Request ▸ Replace "Find the location of" with "Determine the position of" in the lines from the line with "This screenshot has height=900, width=1600." up to and including the line with "center [236, 302].", and return only those lines with everything else unchanged.

Excerpts from a dataset:
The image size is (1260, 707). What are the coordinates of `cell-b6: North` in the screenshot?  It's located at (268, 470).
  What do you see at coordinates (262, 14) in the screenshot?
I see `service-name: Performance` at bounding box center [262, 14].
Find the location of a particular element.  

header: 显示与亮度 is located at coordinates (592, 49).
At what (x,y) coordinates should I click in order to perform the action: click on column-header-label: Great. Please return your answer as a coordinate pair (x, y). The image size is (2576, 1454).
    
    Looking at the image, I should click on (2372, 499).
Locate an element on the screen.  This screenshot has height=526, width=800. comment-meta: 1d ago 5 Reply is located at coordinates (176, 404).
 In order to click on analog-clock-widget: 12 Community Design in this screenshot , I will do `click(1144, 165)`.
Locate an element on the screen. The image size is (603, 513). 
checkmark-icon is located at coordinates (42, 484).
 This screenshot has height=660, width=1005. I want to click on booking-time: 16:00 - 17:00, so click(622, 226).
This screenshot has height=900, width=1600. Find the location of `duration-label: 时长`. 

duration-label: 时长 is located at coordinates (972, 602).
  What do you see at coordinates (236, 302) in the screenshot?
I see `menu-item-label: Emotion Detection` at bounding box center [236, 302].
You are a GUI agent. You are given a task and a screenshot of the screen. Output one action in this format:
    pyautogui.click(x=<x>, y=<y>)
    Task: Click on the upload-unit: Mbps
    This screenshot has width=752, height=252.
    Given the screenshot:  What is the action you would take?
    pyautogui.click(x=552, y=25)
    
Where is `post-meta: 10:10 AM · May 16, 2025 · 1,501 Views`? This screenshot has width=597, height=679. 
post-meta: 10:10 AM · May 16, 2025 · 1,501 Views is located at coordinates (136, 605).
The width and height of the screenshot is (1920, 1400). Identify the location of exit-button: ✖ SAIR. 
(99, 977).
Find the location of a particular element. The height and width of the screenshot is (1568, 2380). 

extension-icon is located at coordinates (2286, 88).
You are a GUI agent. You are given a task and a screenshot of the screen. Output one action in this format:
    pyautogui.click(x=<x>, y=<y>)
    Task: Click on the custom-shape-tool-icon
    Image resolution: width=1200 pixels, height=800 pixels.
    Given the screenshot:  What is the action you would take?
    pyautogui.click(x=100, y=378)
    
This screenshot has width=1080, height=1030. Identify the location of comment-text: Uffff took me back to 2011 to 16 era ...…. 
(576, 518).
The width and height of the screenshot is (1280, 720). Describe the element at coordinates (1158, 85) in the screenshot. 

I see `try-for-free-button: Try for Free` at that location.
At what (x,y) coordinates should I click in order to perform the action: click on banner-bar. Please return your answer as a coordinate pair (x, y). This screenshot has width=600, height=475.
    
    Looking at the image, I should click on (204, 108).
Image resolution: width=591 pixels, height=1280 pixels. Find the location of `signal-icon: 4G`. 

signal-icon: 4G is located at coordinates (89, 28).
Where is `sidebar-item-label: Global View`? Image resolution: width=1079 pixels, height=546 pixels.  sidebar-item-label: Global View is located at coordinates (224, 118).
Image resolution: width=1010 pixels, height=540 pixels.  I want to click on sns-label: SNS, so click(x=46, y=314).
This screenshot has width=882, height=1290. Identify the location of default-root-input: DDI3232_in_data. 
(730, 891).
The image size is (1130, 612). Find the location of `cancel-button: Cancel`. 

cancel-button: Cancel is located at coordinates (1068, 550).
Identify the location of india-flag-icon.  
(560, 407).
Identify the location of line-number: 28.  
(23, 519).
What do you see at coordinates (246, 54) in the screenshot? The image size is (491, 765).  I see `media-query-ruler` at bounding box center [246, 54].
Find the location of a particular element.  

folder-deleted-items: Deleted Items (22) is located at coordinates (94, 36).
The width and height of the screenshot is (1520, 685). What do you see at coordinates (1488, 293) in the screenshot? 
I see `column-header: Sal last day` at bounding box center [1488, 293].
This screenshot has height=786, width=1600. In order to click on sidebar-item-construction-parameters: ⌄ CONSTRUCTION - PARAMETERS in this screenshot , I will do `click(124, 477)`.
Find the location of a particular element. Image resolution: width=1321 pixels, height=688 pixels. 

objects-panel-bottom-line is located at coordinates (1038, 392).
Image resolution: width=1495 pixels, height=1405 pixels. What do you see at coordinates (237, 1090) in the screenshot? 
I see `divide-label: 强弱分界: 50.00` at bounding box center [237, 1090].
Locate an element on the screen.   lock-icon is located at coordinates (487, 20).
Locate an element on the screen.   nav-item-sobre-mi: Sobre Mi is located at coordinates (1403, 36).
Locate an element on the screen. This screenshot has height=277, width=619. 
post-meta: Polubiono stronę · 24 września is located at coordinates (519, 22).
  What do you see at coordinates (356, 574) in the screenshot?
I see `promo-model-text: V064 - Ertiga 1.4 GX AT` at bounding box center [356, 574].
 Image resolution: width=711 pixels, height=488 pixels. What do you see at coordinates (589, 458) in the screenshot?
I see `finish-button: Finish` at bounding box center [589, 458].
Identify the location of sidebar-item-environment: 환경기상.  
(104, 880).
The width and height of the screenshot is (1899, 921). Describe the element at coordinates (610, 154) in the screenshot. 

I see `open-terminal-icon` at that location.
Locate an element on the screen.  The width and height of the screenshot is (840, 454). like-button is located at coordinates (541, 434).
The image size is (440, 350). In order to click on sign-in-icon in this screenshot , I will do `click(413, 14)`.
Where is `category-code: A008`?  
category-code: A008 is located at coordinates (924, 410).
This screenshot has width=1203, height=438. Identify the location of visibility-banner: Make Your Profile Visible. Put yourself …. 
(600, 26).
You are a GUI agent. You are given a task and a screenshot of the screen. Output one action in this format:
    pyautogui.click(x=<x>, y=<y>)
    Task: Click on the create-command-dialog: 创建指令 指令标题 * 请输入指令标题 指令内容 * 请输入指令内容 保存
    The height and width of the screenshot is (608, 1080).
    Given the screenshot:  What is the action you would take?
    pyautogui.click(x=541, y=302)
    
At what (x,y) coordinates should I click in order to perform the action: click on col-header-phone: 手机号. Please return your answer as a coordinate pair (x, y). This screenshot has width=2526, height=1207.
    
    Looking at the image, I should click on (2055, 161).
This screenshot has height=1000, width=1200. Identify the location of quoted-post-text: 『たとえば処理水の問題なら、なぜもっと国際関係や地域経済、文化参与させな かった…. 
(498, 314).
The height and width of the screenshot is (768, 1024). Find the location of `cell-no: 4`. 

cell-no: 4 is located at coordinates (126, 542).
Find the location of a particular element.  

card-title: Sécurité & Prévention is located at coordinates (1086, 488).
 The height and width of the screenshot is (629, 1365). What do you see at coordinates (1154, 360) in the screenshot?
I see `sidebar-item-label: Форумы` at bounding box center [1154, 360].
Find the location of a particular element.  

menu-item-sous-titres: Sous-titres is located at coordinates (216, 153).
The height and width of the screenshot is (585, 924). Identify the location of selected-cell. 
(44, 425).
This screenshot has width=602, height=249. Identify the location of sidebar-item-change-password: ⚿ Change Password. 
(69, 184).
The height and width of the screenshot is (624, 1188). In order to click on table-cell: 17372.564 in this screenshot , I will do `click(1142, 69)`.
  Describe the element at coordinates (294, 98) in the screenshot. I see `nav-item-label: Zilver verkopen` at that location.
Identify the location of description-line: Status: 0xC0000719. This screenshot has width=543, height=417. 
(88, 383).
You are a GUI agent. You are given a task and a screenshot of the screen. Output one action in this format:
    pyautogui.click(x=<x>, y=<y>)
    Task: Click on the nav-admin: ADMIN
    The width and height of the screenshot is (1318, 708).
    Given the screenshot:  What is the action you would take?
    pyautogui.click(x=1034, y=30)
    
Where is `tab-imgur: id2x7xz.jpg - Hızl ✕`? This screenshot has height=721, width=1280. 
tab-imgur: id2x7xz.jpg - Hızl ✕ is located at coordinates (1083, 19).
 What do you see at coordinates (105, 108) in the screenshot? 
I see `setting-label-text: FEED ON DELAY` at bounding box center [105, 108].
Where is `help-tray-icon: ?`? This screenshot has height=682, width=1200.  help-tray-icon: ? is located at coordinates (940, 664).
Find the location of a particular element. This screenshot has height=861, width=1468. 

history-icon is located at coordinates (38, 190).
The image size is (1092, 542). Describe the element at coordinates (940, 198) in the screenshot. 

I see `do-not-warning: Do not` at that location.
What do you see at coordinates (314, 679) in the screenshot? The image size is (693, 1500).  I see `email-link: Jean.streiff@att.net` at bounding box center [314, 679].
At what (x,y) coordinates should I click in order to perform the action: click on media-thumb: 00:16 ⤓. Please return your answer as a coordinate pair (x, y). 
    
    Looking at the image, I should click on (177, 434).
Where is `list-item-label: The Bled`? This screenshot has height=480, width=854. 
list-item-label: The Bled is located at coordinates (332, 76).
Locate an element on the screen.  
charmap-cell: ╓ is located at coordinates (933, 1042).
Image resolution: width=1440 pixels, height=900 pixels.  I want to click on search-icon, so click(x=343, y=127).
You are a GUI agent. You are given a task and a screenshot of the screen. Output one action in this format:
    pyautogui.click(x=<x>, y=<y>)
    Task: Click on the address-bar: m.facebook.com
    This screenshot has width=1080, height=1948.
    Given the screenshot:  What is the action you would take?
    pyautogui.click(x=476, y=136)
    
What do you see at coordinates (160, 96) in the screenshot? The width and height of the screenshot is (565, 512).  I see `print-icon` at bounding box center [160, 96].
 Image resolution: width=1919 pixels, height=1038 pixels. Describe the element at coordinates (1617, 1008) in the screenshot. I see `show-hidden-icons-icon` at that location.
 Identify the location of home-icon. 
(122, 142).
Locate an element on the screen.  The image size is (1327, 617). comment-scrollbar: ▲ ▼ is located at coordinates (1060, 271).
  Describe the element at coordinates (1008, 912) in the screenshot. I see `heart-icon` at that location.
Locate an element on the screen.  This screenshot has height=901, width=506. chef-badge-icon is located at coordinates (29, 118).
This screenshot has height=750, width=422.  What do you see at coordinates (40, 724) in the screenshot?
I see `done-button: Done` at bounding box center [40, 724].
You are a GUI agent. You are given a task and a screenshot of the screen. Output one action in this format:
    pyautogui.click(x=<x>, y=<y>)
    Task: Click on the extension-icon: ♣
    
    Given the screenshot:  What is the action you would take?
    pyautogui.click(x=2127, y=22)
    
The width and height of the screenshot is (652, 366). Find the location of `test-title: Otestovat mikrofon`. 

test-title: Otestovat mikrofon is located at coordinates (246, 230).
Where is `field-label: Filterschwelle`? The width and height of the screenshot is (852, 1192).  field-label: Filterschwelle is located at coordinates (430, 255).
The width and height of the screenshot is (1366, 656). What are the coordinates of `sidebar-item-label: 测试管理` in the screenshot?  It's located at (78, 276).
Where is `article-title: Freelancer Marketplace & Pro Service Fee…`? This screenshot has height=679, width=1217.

Written answer ▸
This screenshot has height=900, width=1600. Determine the position of `duration-label: 时长`. 

duration-label: 时长 is located at coordinates (972, 602).
  What do you see at coordinates (236, 302) in the screenshot?
I see `menu-item-label: Emotion Detection` at bounding box center [236, 302].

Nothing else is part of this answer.